A symbolic world and the children who played at slaughtering

Gold guilder of Mainz elector archbishop John II of Nassau
(minted around 1400 in Höchst) Wikipedia
A rather  peculiar post in honor of Shrove Tuesday

For various reasons--most of them deadlines--I have not been reading as much as usual this year. One thing I have been slowly reading is the Jack Zipes translation of the original collection by the Brothers Grimm. Many of these stories would soon be cleaned up or swept right out of existence in later editions. They are not romantic enough to suit the brothers, or else they are crude and violent.

Here's one that made me stop and reread. It has an oddly specific location, rather than a once-upon-a-time and far-away realm, that makes a reader wonder. Did the story have a source in life (a thing we can never know), and might it be the sort of oral tale that is symbolic, packed with compressed wisdom? (The second story under the title involves three dead children and two dead parents, but it is firmly back in the time and place of "There once was.")

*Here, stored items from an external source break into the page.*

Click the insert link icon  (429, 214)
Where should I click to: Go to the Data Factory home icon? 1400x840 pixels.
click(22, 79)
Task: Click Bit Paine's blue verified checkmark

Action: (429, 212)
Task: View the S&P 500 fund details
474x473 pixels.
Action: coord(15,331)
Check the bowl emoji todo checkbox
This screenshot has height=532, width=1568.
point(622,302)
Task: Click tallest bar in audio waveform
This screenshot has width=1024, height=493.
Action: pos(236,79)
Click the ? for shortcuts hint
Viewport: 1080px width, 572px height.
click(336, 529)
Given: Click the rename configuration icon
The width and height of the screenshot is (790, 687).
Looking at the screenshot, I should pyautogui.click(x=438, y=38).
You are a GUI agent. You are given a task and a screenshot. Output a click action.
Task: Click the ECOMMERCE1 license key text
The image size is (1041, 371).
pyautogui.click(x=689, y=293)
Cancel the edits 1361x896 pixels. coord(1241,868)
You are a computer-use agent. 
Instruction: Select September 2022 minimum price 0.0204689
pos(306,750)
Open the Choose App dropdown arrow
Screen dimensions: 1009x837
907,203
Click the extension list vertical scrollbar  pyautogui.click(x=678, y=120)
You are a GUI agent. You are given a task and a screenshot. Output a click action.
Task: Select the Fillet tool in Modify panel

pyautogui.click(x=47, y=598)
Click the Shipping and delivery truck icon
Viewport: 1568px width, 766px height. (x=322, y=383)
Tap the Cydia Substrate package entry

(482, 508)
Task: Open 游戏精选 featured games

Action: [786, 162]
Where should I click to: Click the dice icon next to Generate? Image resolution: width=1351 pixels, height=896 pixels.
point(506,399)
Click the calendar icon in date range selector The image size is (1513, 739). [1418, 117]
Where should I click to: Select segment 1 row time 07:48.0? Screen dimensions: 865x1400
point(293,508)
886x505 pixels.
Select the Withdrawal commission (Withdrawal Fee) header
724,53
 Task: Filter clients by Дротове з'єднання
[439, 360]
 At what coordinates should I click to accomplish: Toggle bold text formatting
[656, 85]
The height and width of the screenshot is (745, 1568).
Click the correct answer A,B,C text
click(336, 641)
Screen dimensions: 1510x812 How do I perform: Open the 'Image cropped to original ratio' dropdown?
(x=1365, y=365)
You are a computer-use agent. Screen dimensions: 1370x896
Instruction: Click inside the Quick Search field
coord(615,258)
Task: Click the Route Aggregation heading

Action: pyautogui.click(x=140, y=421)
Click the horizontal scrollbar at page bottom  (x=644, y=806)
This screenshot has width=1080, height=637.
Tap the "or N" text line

How Some Children Played at Slaughtering
I

In a city named Franecker, located in West Friesland, some young boys and girls between the ages of five and six happened to be playing with one another. They chose one boy to play a butcher, another boy to play was to be a cook, and a third boy was to be a pig. Then they chose one girl to be a cook and another girl her assistant. The assistant was to catch the blood of the pig in a little bowl so they could make sausages. As agreed, the butcher now fell upon the little boy playing the pig, threw him to the ground, and slit his throat open with a knife, while the assistant cook caught the blood in her little bowl.

A councilman was walking nearby and saw this wretched act. He immediately took the butcher with him and led him into the house of the mayor, who instantly summoned the entire council. They deliberated about this incident and did not know what they should do to the boy, for they realized it had all been part of a children's game. One of the councilmen, an old wise man, advised the chief judge to take a beautiful red apple in one hand and a Rhenish gulden in the other. Then he was to call the boy and stretch out his hands to him. If the boy took the apple, he was to be set free. If he took the gulden, he was to be killed. The judge took the wise man's advice, and the boy grabbed the apple with a laugh. Thus he was set free without any punishment.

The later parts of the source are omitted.